Il convient de repérer et de lutter contre les signes d’œdème cérébral et les convulsions (phénobarbital, 2,5 à 5 mg/kg, trois fois par jour ; diazépam, 0,2 mg/kg, trois fois par jour). À ce moment-là uniquement, l’hypothermie thérapeutique, entre 32 et 34 °C, pourrait permettre de protéger le cerveau mais n’est pas à conseiller. L’œdème cérébral, apparaissant en général dans les 4 à 6 heures post-arrêt cardiaque, est combattu par l’utilisation de mannitol 20 % à 0,5 ml/kg en bolus lent toutes les 20 minutes ou de soluté hypertonique salé à raison de 2 à 4 ml/kg en bolus également. L’œdème cérébral est ici cytotoxique et non inflammatoire, ce qui déconseille l’utilisation des corticoïdes.

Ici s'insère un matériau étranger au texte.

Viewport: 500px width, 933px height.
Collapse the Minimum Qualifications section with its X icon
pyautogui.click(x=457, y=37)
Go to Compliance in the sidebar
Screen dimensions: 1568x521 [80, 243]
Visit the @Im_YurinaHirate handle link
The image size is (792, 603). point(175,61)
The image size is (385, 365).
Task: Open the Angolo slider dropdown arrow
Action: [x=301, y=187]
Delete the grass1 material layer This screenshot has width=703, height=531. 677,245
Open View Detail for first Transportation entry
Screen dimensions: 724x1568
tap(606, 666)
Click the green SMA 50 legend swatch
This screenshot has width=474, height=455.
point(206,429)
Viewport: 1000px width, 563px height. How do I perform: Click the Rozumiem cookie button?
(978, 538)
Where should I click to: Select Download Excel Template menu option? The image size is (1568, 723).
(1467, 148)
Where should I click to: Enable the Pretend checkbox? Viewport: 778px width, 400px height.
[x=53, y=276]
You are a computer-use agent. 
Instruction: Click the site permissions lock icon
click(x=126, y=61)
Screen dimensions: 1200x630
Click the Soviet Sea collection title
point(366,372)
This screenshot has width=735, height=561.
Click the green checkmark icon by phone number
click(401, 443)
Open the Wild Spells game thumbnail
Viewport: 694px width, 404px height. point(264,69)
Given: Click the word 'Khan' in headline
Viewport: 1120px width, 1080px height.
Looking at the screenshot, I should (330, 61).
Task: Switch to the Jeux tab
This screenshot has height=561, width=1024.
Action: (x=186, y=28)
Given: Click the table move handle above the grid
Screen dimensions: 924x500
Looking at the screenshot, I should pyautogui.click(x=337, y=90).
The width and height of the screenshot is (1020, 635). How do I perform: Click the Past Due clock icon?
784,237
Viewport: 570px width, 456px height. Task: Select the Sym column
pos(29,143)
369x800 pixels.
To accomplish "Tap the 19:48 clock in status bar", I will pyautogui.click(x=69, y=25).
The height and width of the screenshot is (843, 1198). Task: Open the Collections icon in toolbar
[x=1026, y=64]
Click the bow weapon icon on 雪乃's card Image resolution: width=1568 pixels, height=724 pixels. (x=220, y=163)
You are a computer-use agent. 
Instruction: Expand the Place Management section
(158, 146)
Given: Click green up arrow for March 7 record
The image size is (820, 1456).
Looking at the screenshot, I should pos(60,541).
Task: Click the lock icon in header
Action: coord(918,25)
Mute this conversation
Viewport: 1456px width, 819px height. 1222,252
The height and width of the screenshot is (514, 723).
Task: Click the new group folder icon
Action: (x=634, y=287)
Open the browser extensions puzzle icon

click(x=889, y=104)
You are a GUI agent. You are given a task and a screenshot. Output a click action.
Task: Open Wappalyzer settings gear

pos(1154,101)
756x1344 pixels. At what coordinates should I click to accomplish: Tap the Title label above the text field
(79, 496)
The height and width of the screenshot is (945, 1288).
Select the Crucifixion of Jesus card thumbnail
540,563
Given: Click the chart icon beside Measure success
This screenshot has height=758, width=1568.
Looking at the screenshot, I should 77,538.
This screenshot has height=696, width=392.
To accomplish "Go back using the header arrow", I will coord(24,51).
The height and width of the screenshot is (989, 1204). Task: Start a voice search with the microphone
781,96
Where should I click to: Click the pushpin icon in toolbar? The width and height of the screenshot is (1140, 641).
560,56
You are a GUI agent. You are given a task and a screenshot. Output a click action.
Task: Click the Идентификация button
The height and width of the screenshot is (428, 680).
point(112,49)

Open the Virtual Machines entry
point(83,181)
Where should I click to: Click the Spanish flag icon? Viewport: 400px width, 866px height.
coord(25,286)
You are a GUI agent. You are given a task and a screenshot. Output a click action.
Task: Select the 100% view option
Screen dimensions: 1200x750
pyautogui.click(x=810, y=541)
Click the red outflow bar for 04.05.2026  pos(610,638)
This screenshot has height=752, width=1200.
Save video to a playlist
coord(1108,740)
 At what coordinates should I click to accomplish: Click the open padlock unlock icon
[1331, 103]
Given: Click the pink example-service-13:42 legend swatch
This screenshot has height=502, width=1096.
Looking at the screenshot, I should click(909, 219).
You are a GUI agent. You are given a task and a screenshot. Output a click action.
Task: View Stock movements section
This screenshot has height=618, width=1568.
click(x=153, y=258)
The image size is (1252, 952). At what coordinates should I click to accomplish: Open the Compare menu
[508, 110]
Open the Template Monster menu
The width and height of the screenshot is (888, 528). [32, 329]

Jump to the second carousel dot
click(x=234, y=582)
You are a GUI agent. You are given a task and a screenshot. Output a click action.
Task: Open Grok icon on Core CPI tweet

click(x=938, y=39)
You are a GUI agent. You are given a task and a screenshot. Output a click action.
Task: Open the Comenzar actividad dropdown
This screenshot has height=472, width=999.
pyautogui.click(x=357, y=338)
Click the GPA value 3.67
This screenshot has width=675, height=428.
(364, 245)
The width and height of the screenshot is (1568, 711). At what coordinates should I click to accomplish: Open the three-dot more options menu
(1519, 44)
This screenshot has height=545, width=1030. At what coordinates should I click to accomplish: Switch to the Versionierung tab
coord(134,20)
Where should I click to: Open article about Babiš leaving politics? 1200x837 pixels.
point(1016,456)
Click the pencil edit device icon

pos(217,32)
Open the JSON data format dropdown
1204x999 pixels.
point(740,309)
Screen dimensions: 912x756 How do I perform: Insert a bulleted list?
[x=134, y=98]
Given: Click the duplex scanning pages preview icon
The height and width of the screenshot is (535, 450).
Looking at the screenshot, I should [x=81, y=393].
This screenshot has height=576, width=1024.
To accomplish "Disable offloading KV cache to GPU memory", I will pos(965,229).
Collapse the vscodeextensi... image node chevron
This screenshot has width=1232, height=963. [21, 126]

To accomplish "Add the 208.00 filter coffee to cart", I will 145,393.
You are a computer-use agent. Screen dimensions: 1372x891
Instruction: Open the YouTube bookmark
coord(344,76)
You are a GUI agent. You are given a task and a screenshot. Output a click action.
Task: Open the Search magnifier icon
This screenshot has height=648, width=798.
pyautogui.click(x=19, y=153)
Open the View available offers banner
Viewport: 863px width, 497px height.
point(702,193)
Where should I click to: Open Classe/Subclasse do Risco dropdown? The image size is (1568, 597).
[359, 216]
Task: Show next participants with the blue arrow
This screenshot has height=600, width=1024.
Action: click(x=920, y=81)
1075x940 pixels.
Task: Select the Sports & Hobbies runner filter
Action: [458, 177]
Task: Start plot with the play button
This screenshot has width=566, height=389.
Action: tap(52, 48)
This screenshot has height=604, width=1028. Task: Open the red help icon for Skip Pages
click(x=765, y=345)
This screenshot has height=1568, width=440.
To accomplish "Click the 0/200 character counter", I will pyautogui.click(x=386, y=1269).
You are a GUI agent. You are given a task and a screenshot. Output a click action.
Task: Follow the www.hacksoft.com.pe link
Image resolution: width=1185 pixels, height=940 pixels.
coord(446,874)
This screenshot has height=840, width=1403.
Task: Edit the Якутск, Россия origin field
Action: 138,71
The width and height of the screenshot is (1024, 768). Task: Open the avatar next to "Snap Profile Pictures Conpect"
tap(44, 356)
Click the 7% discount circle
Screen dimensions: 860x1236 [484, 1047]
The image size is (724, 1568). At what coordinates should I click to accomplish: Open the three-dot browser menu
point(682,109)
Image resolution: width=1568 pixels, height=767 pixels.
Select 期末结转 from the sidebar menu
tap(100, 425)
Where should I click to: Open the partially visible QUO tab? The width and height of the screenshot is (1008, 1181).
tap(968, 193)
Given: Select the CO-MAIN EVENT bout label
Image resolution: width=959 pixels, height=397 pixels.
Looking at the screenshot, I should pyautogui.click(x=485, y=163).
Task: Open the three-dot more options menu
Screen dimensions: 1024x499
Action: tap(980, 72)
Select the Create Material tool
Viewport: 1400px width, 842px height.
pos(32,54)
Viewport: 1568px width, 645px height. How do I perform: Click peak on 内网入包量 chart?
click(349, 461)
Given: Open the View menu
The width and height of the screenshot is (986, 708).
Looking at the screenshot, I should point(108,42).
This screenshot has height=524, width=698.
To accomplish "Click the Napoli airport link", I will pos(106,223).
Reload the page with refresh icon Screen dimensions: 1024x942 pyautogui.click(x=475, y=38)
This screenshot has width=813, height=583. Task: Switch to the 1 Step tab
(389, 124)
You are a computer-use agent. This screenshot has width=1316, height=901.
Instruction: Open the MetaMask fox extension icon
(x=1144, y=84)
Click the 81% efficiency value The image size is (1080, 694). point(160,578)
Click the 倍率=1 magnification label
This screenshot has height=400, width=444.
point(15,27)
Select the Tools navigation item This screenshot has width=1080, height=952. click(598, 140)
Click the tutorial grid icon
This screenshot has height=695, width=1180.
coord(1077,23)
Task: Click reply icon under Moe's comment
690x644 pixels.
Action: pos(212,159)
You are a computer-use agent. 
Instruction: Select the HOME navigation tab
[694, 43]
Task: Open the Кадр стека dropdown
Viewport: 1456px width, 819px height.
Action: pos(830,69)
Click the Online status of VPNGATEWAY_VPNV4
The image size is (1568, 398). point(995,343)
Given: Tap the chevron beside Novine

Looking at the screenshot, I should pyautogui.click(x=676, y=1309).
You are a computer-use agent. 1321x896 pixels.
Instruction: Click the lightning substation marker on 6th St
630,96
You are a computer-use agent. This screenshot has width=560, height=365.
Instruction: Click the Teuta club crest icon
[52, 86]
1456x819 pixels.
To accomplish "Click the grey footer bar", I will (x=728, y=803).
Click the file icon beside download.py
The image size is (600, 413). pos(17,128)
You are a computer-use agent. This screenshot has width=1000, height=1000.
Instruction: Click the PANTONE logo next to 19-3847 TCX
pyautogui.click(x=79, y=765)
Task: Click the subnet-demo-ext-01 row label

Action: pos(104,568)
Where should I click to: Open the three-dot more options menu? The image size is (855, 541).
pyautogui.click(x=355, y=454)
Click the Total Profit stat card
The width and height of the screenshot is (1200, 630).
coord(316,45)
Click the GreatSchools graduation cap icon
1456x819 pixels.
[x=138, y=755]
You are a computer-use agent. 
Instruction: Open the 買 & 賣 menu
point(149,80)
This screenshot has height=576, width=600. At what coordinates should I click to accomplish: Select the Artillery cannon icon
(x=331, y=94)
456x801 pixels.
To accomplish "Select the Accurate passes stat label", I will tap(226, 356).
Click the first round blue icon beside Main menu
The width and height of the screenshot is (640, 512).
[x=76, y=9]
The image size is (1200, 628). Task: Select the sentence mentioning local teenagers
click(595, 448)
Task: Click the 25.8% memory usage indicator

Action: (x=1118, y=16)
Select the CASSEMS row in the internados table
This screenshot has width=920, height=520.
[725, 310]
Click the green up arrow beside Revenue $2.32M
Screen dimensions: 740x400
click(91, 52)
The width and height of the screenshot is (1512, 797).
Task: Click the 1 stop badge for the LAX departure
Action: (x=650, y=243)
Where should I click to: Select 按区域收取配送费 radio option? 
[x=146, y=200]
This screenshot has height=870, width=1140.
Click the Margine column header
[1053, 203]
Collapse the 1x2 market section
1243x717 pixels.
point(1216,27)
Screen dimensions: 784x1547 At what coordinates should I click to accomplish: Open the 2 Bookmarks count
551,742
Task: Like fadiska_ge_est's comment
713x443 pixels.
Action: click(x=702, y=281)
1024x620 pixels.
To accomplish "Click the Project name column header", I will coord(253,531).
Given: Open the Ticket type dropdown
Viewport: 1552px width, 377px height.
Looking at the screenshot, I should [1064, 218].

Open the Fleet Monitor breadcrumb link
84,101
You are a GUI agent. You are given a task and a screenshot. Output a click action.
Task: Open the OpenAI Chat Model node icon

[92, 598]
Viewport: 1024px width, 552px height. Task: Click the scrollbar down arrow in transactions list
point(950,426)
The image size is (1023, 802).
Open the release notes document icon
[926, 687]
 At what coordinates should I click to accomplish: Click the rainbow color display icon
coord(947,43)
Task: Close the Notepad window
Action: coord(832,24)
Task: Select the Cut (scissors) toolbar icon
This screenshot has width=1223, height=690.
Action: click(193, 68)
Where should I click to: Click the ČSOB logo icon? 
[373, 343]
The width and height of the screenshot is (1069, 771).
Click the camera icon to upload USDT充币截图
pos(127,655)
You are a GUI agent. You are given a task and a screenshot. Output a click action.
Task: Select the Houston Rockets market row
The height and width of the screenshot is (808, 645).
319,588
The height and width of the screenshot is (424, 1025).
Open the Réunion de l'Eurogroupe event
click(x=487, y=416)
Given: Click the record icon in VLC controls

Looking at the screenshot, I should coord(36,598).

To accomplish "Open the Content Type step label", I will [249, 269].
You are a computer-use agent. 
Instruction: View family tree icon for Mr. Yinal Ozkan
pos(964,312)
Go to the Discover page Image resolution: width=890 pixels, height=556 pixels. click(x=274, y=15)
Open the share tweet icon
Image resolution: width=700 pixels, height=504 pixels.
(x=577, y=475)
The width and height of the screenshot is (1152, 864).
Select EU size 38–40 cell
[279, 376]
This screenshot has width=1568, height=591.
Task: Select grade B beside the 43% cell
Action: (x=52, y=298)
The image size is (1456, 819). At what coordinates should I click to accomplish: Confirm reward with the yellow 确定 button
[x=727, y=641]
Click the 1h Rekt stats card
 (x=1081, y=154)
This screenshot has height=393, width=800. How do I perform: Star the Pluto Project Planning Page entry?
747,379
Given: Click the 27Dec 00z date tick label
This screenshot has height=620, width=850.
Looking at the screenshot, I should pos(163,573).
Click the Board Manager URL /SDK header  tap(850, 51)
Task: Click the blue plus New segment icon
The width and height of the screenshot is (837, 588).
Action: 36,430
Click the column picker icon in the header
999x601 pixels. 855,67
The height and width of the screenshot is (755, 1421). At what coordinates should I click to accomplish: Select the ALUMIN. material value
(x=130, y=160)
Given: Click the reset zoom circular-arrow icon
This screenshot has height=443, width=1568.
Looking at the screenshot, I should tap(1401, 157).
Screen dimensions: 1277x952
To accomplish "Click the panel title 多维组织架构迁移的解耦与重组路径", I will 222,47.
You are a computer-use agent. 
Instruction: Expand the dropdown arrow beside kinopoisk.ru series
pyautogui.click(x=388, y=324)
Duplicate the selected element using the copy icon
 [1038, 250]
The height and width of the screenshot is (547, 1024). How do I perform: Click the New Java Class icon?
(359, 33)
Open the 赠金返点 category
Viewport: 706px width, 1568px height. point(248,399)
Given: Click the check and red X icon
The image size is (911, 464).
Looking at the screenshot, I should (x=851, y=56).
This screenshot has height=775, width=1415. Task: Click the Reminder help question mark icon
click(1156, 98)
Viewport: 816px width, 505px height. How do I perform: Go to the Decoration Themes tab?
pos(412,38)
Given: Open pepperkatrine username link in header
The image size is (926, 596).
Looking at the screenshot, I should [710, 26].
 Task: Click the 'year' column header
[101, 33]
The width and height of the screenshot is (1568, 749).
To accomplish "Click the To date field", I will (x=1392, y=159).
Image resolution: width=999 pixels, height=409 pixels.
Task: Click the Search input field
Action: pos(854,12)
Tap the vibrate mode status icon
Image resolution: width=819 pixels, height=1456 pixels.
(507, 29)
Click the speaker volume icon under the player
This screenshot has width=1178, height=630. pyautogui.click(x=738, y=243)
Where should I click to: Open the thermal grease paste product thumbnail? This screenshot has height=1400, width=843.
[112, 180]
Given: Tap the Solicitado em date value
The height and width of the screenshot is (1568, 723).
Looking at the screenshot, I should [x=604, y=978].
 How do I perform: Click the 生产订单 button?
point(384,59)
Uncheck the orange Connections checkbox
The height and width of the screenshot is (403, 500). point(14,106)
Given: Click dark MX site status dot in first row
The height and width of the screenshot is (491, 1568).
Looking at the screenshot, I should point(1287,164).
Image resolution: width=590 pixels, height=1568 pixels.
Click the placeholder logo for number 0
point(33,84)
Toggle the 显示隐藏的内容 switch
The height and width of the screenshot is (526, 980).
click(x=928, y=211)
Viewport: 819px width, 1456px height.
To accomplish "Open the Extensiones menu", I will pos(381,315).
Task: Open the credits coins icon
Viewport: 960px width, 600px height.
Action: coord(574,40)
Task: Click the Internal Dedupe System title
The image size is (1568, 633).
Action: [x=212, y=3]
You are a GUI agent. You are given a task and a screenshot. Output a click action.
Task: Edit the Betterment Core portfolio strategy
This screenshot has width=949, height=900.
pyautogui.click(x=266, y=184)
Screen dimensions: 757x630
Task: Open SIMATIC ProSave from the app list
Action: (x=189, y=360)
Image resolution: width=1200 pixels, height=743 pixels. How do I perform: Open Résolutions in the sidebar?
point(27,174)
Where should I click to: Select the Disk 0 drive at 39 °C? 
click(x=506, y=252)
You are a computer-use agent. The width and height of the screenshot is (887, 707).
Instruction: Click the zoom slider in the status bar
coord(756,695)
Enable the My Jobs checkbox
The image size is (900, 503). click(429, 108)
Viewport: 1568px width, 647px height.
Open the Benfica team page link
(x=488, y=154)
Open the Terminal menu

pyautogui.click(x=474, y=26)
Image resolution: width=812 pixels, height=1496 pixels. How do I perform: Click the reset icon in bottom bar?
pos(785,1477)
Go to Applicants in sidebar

L’acidémie est corrigée seulement si elle est objectivée. La glycémie doit être maintenue aux alentours de 1 g/l.

Les rechutes dans les heures qui suivent sont fréquentes. Il est alors important d’interroger le propriétaire sur la poursuite des soins et de savoir si la réanimation est éthique. La réanimation cardio-pulmonaire est un geste technique nécessitant un investissement matériel, humain et financier qui doit être rétribué. Cet aspect est également à évoquer avec le propriétaire et le vétérinaire doit facturer ses soins sans vivre comme un échec une absence de succès de réanimation.

1 Fletcher D. J., Boller M., Brainard B. M. et coll. Recover evidence and knowledge gap analysis on veterinary CPR. Part 7: Clinical guidelines. J. Vet. Emerg. Crit. Care (San Antonio). 2012;22 (suppl. 1):S102-S131.